* Problem statement *
Return exactly the lines of the records below, starting at the line that contains "Task: Click the move" and ending at the line that contains "Given: Expand the Mail icon dropdown arrow", with both of those lines kept.

(Dataset content begins)

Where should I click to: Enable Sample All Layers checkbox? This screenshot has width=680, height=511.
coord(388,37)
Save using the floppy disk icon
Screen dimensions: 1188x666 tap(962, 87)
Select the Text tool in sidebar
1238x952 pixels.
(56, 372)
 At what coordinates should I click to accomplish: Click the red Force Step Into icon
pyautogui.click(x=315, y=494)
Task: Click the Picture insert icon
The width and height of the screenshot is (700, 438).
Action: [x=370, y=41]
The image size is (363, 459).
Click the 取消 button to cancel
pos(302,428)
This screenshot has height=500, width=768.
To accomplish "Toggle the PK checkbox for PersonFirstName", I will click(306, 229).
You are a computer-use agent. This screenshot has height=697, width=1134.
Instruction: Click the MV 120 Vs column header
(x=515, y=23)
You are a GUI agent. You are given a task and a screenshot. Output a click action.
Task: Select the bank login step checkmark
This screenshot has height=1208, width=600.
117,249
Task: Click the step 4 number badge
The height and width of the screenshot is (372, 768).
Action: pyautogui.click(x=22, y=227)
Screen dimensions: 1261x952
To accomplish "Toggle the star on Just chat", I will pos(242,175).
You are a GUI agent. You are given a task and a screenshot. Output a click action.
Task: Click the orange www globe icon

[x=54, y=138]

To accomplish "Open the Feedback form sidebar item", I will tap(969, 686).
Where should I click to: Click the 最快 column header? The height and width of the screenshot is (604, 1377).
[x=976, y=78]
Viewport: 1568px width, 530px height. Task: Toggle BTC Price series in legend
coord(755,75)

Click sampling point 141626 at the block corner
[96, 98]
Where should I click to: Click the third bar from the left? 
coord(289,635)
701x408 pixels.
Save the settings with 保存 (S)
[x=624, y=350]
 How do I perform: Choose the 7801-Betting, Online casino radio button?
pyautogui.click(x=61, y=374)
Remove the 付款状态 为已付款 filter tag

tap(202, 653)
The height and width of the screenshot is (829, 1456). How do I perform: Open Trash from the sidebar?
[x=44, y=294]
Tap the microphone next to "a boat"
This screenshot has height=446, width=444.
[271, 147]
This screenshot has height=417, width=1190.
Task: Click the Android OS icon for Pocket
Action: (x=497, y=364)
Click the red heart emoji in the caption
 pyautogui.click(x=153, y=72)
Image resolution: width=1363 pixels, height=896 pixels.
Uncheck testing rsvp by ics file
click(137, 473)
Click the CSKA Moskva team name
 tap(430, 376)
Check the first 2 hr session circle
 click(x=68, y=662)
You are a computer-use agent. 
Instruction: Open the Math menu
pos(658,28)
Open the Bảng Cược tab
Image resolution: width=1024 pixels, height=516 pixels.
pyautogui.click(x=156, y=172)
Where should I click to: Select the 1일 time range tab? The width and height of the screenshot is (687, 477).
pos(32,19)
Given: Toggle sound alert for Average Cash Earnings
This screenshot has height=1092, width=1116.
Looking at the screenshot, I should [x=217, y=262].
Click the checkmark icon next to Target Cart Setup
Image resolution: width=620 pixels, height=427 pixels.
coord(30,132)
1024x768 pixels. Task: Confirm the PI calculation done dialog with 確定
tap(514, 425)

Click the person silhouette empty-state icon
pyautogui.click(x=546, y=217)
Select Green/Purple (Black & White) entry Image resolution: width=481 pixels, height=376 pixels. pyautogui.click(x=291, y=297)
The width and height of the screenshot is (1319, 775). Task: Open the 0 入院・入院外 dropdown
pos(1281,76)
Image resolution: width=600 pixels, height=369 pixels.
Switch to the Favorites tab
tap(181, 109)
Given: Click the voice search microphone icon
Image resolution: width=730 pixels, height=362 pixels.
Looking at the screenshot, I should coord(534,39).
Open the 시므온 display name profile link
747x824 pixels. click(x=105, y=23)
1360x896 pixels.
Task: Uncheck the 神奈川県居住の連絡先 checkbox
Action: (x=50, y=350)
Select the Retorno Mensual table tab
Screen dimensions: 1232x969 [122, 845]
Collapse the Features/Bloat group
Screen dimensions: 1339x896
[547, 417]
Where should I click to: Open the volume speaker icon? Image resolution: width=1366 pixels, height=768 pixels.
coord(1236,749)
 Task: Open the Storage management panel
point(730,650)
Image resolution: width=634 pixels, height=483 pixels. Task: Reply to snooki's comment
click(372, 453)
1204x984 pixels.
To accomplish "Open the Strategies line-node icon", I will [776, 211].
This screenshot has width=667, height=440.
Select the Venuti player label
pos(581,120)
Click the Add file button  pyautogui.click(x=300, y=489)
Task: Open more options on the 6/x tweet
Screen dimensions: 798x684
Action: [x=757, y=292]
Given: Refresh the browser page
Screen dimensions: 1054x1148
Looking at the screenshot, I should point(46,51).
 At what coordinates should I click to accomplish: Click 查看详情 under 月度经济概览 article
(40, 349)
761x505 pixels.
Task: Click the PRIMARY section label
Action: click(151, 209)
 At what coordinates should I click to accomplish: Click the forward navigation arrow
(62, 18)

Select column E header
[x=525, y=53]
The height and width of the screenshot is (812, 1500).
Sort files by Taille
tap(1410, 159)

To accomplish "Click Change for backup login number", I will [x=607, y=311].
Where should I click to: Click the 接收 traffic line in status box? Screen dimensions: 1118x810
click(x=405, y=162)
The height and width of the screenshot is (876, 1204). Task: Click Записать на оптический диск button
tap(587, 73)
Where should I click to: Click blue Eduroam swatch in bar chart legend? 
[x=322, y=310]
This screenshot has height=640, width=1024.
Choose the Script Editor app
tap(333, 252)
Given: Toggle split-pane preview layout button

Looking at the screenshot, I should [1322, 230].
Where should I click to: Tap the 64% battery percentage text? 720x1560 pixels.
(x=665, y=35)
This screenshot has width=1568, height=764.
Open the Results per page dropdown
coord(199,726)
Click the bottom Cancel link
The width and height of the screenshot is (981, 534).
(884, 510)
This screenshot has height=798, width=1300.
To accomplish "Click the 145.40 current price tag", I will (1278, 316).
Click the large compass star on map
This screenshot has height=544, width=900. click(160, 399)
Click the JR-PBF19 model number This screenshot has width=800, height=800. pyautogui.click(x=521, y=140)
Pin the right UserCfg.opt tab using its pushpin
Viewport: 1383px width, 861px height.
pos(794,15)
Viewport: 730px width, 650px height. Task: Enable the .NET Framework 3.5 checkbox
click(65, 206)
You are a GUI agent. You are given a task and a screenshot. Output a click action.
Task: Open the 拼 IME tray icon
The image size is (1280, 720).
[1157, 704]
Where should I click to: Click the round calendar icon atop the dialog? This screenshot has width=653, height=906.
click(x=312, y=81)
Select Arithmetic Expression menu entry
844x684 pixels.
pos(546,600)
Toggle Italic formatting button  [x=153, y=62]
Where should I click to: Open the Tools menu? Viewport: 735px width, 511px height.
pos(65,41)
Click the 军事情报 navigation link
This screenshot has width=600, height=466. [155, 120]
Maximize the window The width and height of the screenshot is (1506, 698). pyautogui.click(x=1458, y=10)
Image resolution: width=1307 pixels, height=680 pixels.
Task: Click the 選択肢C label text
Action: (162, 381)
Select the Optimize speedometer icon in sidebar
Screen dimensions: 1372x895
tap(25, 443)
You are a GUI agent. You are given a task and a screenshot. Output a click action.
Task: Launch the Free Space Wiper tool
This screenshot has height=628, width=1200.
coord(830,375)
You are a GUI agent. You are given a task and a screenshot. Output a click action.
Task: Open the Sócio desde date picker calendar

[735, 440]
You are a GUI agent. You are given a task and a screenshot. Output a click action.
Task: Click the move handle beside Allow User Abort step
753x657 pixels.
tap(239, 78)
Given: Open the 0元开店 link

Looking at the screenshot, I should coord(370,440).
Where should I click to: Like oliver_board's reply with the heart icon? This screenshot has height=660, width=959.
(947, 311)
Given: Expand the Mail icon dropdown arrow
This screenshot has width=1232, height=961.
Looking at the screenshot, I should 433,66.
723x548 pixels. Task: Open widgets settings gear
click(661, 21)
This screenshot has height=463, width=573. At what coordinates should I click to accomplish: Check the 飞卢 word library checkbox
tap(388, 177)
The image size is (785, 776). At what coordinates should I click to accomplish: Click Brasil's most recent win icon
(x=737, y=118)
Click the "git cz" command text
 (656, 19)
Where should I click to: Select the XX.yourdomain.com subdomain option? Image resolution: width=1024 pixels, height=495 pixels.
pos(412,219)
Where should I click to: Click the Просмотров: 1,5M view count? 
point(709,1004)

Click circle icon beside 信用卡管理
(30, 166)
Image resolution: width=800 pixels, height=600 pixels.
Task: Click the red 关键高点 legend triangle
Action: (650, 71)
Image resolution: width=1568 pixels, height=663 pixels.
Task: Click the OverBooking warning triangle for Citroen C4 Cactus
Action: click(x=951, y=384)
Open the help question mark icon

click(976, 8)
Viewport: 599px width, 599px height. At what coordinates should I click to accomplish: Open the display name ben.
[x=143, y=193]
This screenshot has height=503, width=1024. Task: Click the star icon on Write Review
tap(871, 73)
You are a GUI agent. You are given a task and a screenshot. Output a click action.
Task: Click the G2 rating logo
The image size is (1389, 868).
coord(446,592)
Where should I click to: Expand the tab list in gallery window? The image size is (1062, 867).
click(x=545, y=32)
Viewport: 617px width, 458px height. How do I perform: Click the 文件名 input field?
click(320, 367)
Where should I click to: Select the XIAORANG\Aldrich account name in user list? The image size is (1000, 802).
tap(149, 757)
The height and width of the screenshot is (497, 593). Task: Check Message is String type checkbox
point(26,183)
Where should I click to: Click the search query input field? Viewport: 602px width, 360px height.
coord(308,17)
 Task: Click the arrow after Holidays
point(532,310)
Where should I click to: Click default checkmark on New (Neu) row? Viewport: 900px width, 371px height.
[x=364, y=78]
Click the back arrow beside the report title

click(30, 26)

(Dataset content ends)

* Written answer *
Task: Click the move handle beside Allow User Abort step
753x657 pixels.
tap(239, 78)
Given: Open the 0元开店 link

Looking at the screenshot, I should coord(370,440).
Where should I click to: Like oliver_board's reply with the heart icon? This screenshot has height=660, width=959.
(947, 311)
Given: Expand the Mail icon dropdown arrow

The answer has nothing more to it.